Segment Open

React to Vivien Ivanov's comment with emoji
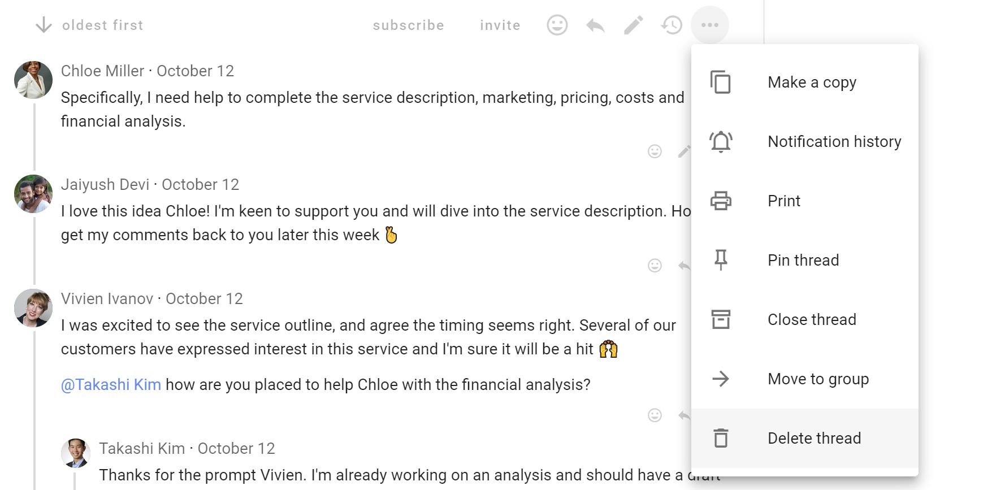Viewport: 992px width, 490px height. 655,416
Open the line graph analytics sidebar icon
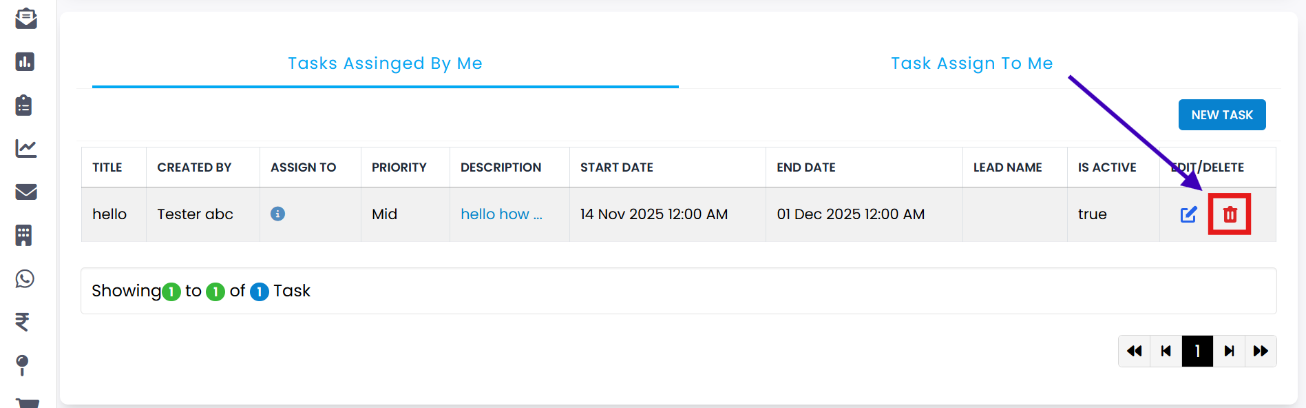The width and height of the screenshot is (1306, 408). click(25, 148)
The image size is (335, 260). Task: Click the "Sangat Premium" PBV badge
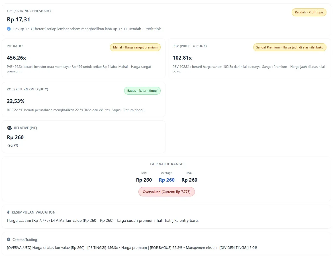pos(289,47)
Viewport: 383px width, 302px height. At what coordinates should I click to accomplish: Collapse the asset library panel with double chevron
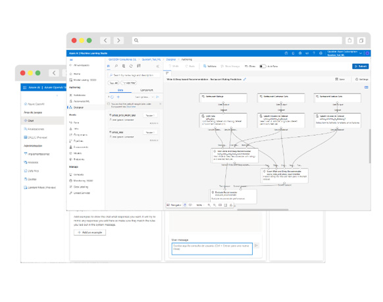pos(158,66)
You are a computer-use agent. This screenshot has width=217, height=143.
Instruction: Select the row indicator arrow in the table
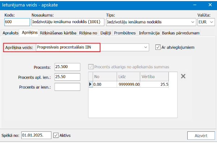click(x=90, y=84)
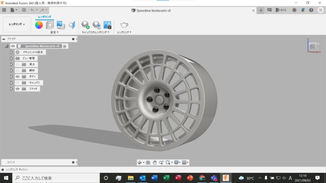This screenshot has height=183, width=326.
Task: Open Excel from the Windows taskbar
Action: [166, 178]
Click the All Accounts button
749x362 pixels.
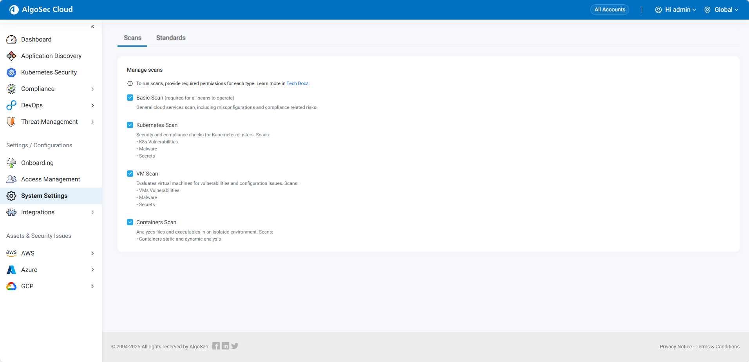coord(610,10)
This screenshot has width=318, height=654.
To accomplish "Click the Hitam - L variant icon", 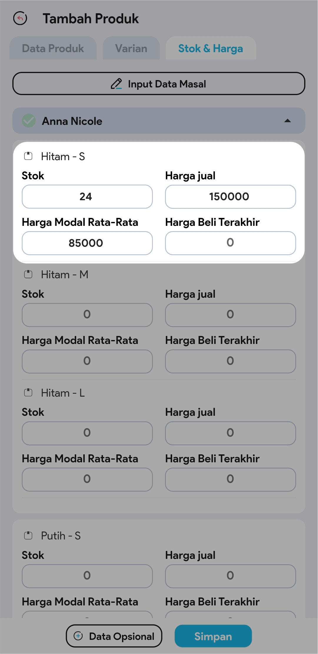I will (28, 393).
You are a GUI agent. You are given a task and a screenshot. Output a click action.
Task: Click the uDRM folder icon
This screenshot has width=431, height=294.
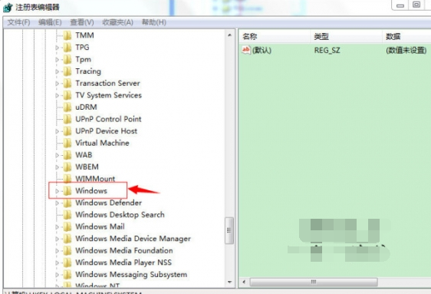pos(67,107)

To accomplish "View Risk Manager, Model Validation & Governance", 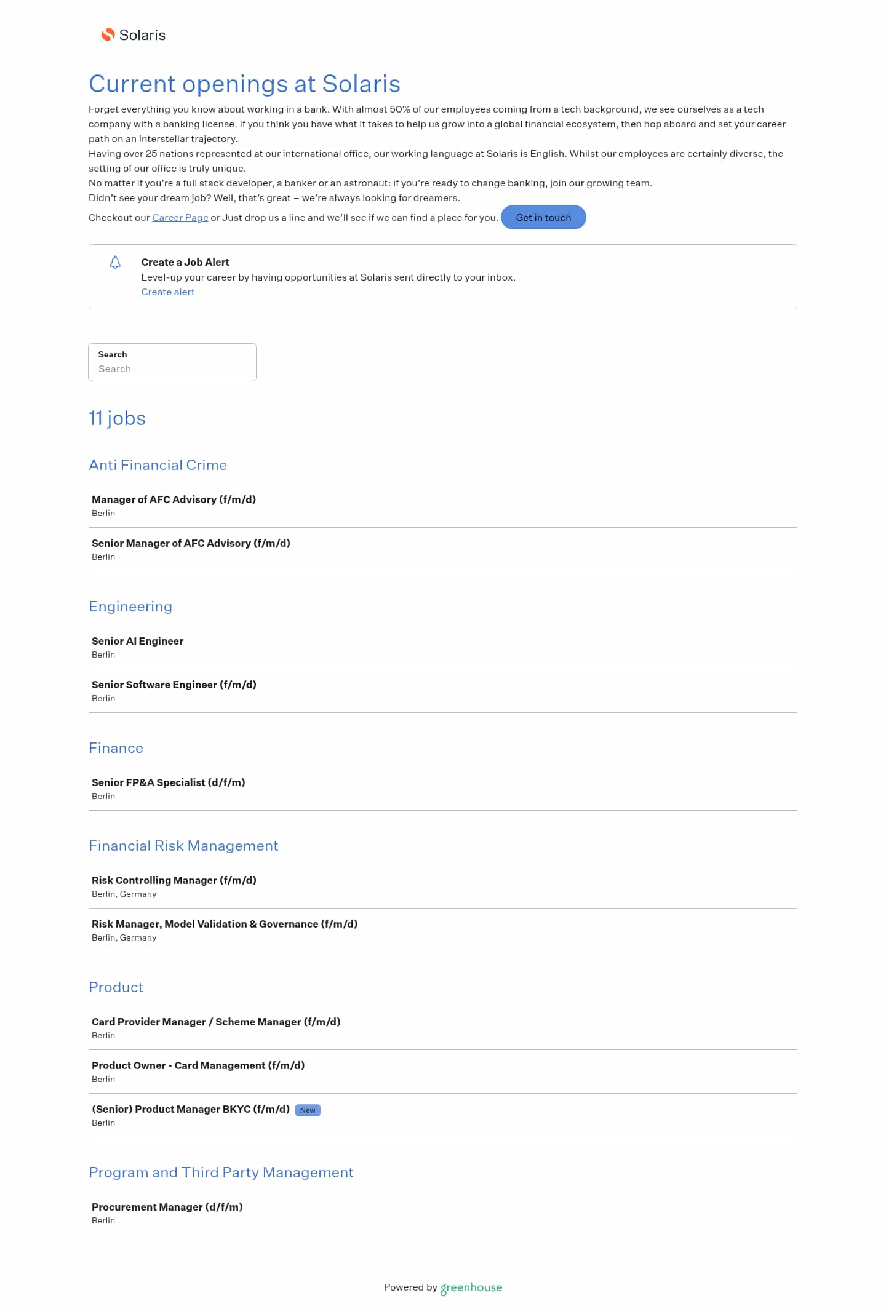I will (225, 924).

Segment Closed

Go through the records above and count every line that includes "agent". Give the number and nothing else.

2